Students at Northwestern University’s Medill School of Journalism fighting against injustice are now beginning to experience it themselves.
As part of the Medill Innocence Project, between 2003 and 2006, nine teams of undergraduate student journalists under the direction of Professor David Protess investigated the conviction of Anthony McKinney – a Chicago man sentenced in 1978 to life in prison for the murder of a security guard.
The students conducted interviews in which key witnesses recanted their statements from the initial trial and confirmed McKinney’s alibi. Transcripts from these interviews, which were posted online, call McKinney’s conviction into question.
Given the exculpatory nature of the information the students collected, the state’s attorney in Cook County, Anita Alvarez, has slapped them and Protess with subpoenas, forcing them to hand over their e-mails, off-the-record interviews, expense reports, grades, grading methodology and course syllabi.
Alvarez’ spokeswoman said the state would like to see the evidence for itself and determine if grading influenced the students’ investigation. Northwestern University is fighting the subpoenas.

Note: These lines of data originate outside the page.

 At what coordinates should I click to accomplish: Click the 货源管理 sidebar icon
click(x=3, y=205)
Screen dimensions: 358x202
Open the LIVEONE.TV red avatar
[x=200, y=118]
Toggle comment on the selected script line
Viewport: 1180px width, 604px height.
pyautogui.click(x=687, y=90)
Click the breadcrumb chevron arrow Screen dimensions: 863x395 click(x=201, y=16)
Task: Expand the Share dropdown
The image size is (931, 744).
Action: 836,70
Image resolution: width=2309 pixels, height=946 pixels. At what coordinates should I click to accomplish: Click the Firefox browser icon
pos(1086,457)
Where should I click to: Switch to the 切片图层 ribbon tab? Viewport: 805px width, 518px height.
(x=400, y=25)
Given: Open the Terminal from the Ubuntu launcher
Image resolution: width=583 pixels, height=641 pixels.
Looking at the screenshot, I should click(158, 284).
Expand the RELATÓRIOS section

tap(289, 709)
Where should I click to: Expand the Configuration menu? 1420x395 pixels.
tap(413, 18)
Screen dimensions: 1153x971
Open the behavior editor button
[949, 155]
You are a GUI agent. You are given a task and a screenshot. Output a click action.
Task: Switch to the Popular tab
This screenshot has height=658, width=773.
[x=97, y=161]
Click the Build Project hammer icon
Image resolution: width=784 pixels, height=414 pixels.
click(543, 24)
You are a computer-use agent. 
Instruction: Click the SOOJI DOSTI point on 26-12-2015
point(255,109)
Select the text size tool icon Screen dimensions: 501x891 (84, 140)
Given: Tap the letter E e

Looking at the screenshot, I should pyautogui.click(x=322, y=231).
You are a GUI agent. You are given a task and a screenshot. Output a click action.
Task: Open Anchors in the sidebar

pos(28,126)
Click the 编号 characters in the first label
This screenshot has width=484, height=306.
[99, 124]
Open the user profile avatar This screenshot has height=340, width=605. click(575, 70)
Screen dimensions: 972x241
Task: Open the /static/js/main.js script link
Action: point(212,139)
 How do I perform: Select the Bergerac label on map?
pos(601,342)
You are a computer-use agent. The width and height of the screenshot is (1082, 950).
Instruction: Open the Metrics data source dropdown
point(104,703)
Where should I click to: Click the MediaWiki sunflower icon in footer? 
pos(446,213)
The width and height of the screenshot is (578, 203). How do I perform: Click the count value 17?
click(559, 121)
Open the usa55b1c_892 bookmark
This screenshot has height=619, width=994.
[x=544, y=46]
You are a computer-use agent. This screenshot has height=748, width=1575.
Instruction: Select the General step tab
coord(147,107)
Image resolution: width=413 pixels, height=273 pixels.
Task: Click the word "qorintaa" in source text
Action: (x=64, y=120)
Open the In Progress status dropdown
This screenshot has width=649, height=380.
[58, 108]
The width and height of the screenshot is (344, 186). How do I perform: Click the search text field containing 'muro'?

This over-reaching effort by the state of Illinois unfairly and unnecessarily violates the rights of student journalists.
A 1982 Illinois state law shields journalists from having to divulge information to public officials without a compelling public interest. But Cook Country prosecutors argue that the students should be viewed as an “investigative agency” instead of journalists.
Such an assertion is unwarranted and irresponsible. Student journalists perform the same function as their “professional” counterparts, and they merit the same legal protections. And at a greater level, excluding certain segments of the population from journalism shield laws undermines their protection and the ability of the press to hold those in power accountable.
Moreover, there is no compelling interest in this case to warrant the subpoenas. Claiming that the students were motivated by a desire to find exculpatory evidence in order to get a better grade in the class is equally irrelevant. Video recordings of the students’ interviews with witnesses were made available to prosecutors, and any goading or manipulation of the witnesses’ memory to produce a desired testimony would be evident.
No one person – journalism student or state official – approaches a criminal investigation completely dispassionate and without preconceived notions shaped by individual perspective. Therefore, the state should exercise great caution in isolating personal motivation of select individuals to discount the evidence they offer.
And even if state investigators have reason to doubt the veracity of the testimony produced by the Innocence Project students, they could simply conduct their own independent investigation. This would uphold the journalistic protection the students deserve and possibly settle McKinney’s case once and for all.
The state of Illinois should reverse its actions, and the efforts of programs like Medill’s Innocence Project should be encouraged, not hampered. Justice is not always served the first time around, but that doesn’t mean it should never be delivered.